Fortalecer a agricultura familiar e camponesa produzida em assentamentos da reforma agrária e inseri-la de modo viável nas cadeias de comercialização. Essa é a missão do projeto “Estudos estratégicos para as cadeias de valor da reforma agrária”, que é coordenado pelo professor da Universidade Federal de Santa Catarina (UFSC), Estevan Felipe Pizarro Muñoz, com apoio da Fundação de Amparo à Pesquisa e Extensão Universitária (Fapeu).

“A Fapeu é uma fundação que tem uma sólida reputação, é uma organização que nos ajuda a gerenciar os recursos. Como coordenador, tenho a maior preocupação de fazer com que os recursos públicos sejam utilizados da melhor forma possível e também, obviamente, da forma que a legislação determina. Então é importante a gente ter uma fundação que nos dê a assessoria contábil, a assessoria jurídica e todo o suporte para a gente fazer tudo dentro do que é legal”, destaca o coordenador.

O projeto começou a ser desenvolvido no final de 2023 e tem duração prevista de 24 meses. “Queremos ajudar a potencializar e a qualificar os processos que vão desde a produção até o consumo e tudo o que existe entre essas duas dimensões, que, na literatura, podemos chamar de cadeia de valor. Queremos propor ações que qualifiquem as cadeias de valor de alimentos saudáveis e agroecológico oriundos das áreas de assentamentos de reforma agrária”, explica o professor Estevan Muñoz.

******

[Tarefas a resolver]
1. Cite, sem alterações, o trecho do texto sobre as cadeias de valor da reforma agrária, começando nas palavras que contêm "Fortalecer a agricultura" e parando depois de "Extensão Universitária (Fapeu).".
2. Qual é a duração prevista do projeto, segundo o texto sobre as cadeias de valor da reforma agrária?
3. No texto sobre as cadeias de valor da reforma agrária, o que o coordenador diz ser importante que a fundação dê ao projeto? Liste todos os itens.
As linhas não têm nenhum papel nesta atividade.

[Material fornecido]
******

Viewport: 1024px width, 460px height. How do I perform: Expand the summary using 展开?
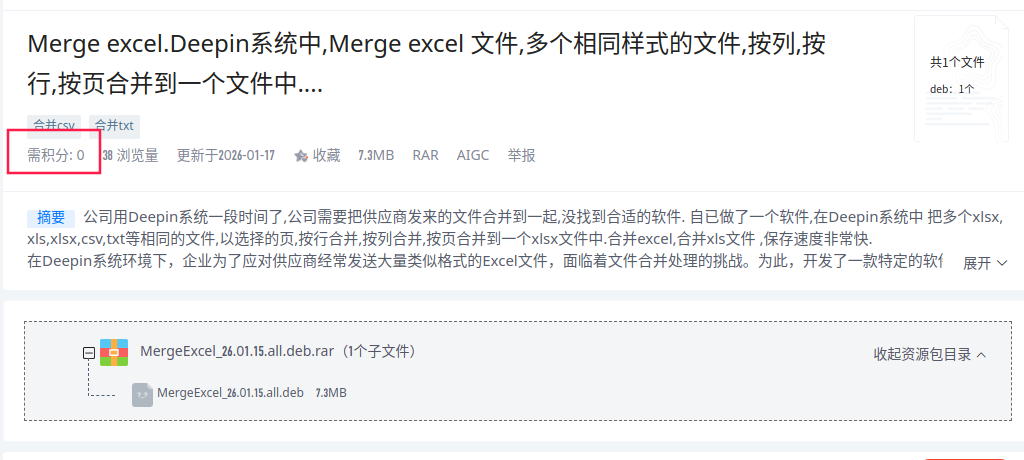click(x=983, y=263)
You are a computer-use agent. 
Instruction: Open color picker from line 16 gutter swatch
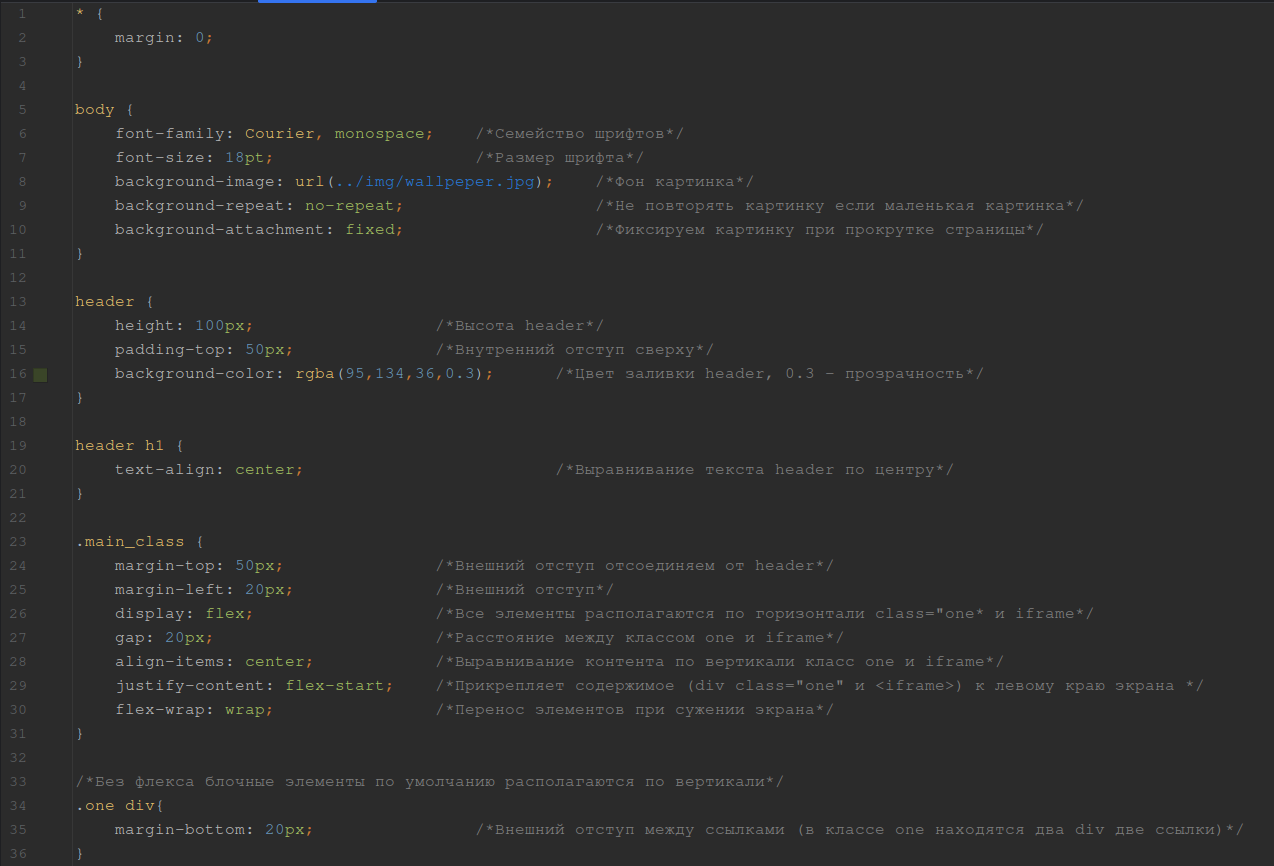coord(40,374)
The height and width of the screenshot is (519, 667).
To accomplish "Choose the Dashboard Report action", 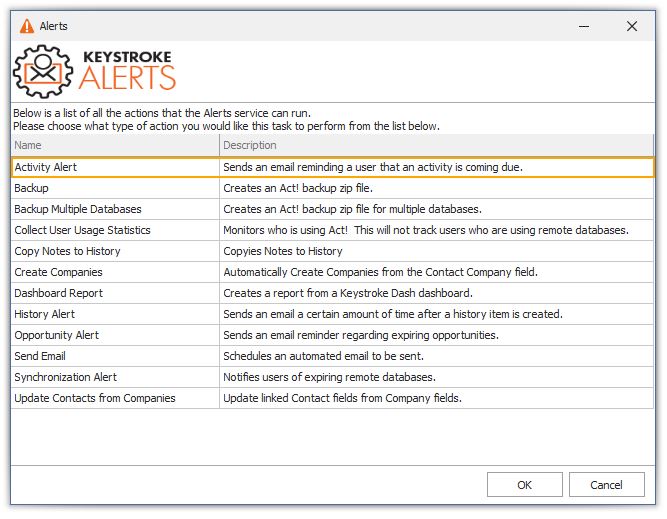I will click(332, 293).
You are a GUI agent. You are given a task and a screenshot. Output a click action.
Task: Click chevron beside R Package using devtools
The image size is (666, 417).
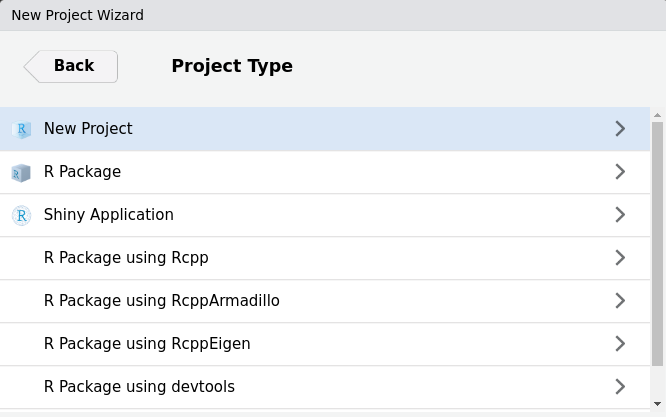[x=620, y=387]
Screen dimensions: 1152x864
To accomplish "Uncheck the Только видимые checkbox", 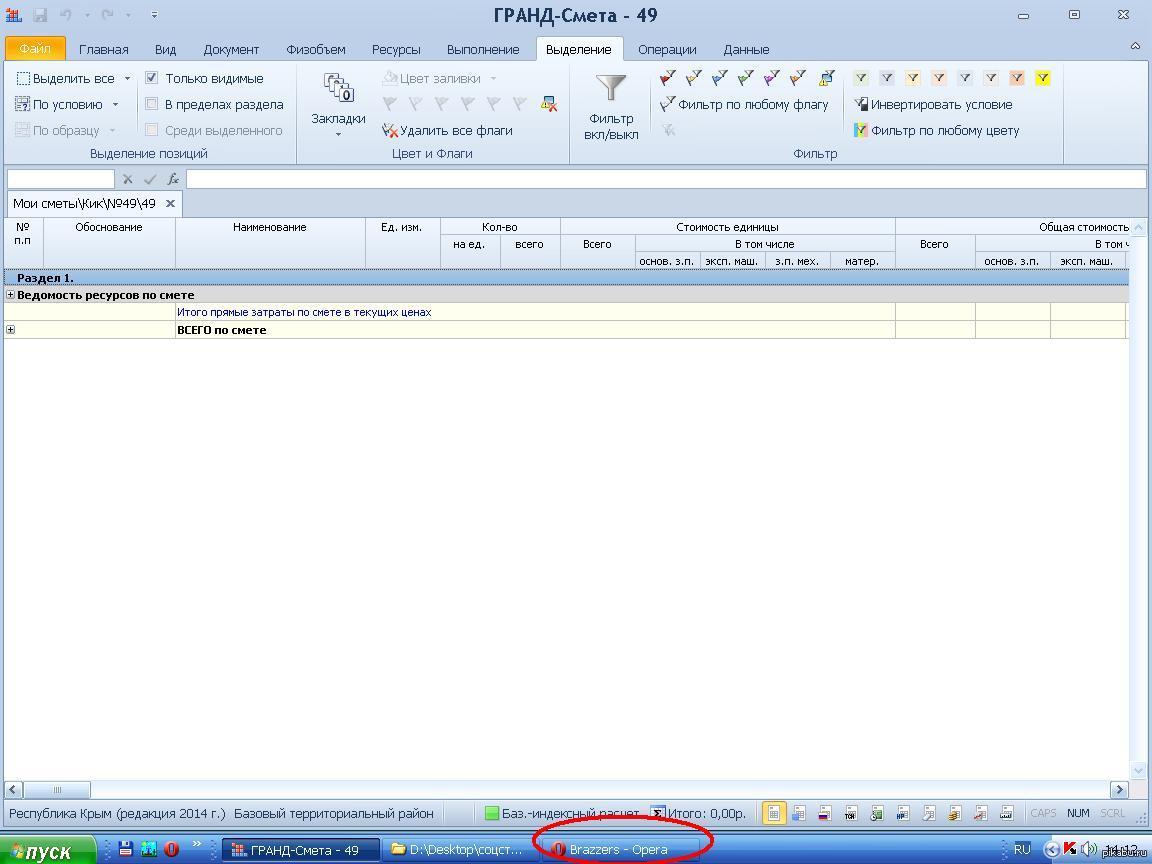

******

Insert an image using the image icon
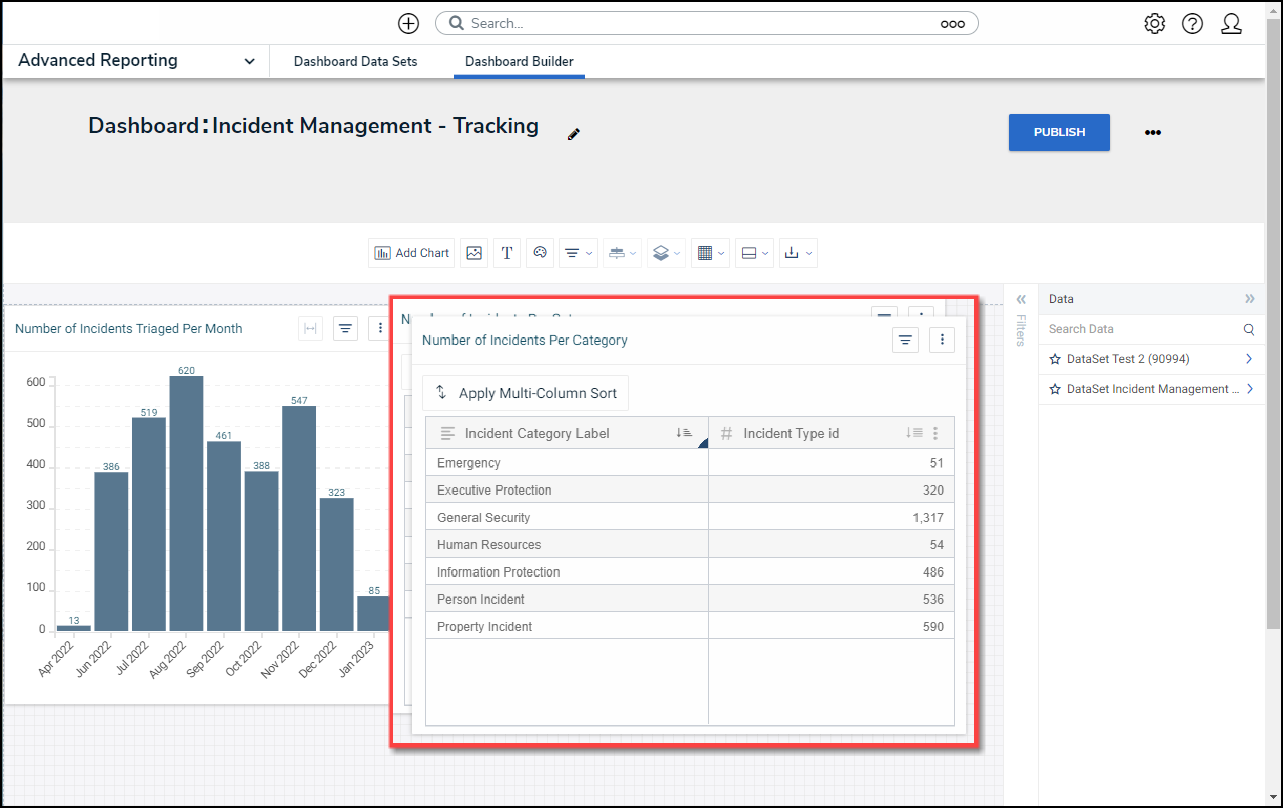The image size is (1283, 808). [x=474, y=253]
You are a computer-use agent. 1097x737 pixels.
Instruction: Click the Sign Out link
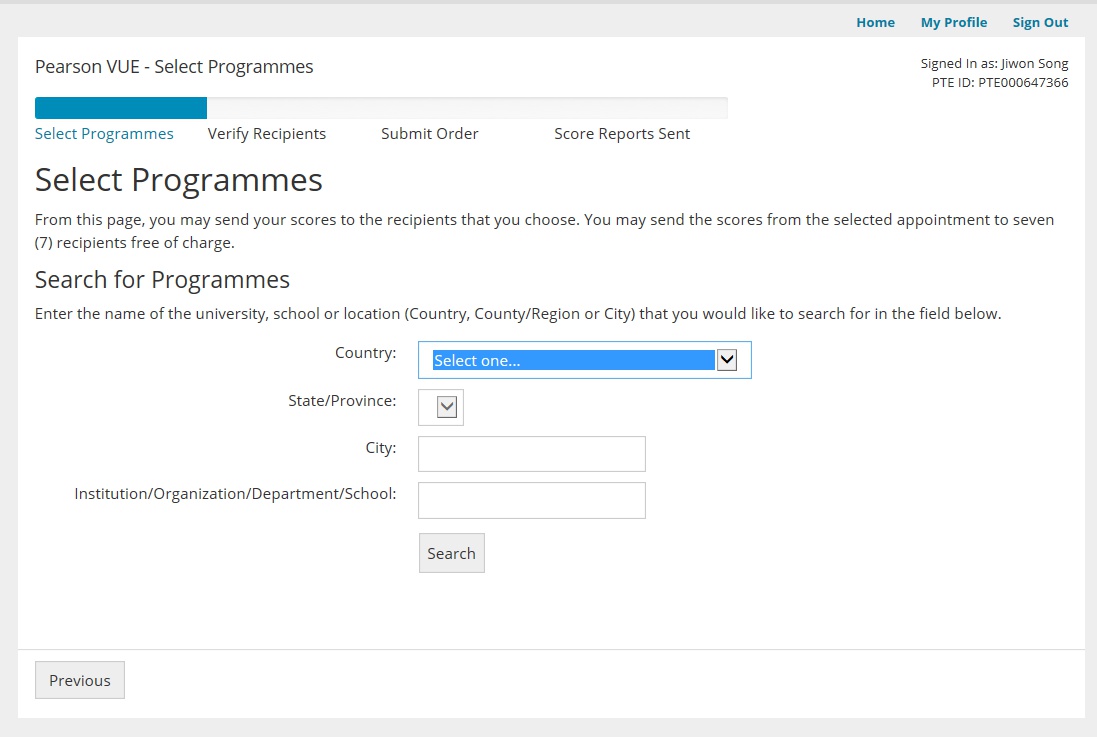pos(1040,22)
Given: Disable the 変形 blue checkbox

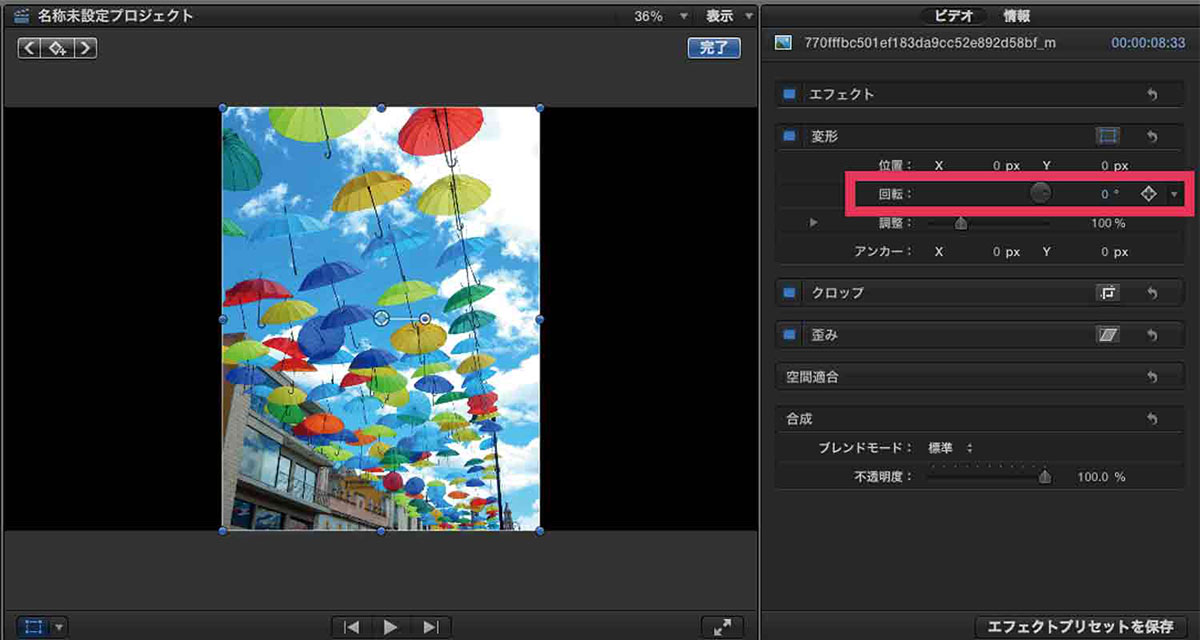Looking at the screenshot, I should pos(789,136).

******

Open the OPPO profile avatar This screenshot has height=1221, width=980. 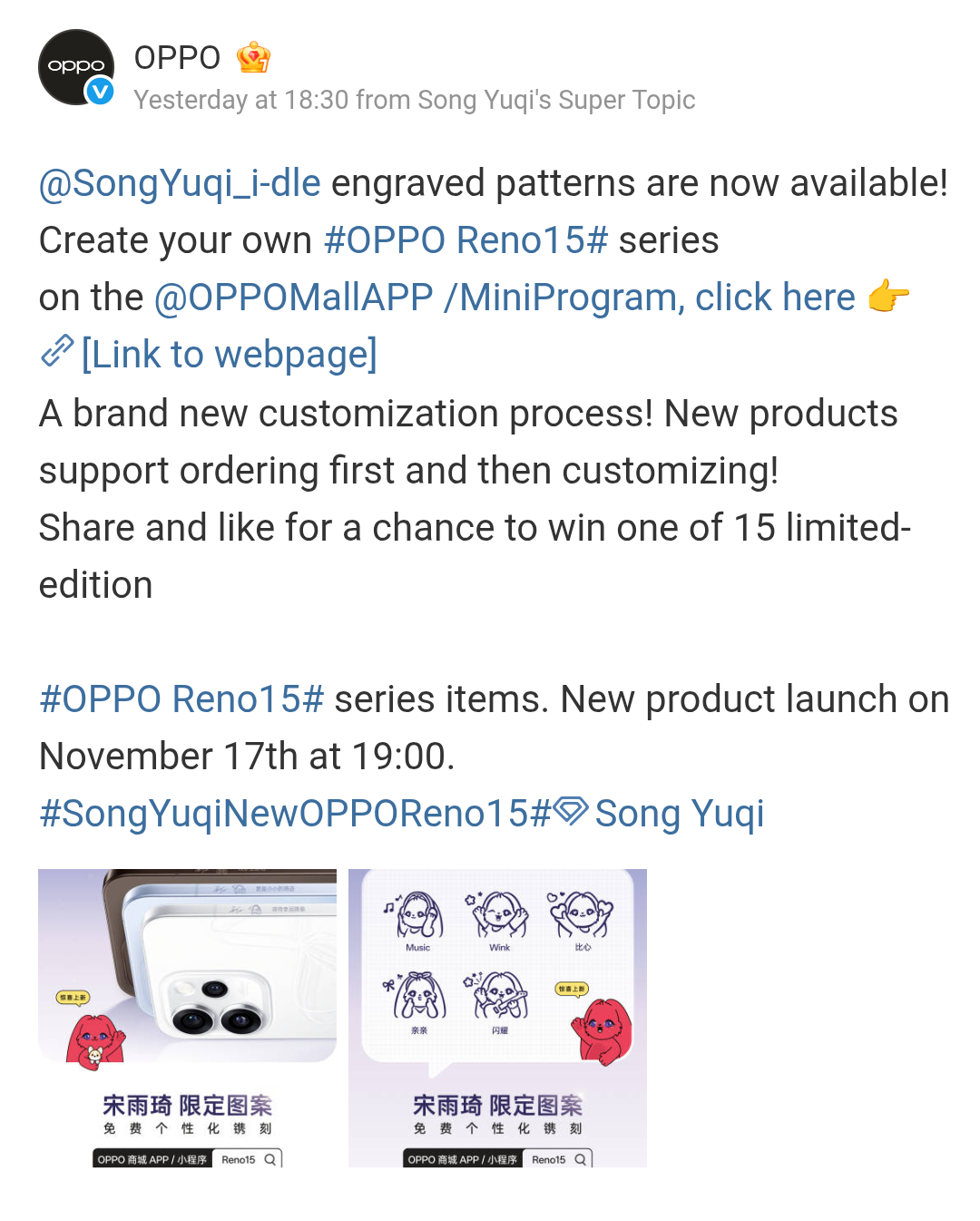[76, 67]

******

[Respostas]
1.
Fortalecer a agricultura familiar e camponesa produzida em assentamentos da reforma agrária e inseri-la de modo viável nas cadeias de comercialização. Essa é a missão do projeto “Estudos estratégicos para as cadeias de valor da reforma agrária”, que é coordenado pelo professor da Universidade Federal de Santa Catarina (UFSC), Estevan Felipe Pizarro Muñoz, com apoio da Fundação de Amparo à Pesquisa e Extensão Universitária (Fapeu).

2. 24 meses.

3.
- A assessoria contábil
- A assessoria jurídica
- Todo o suporte para fazer tudo dentro do que é legal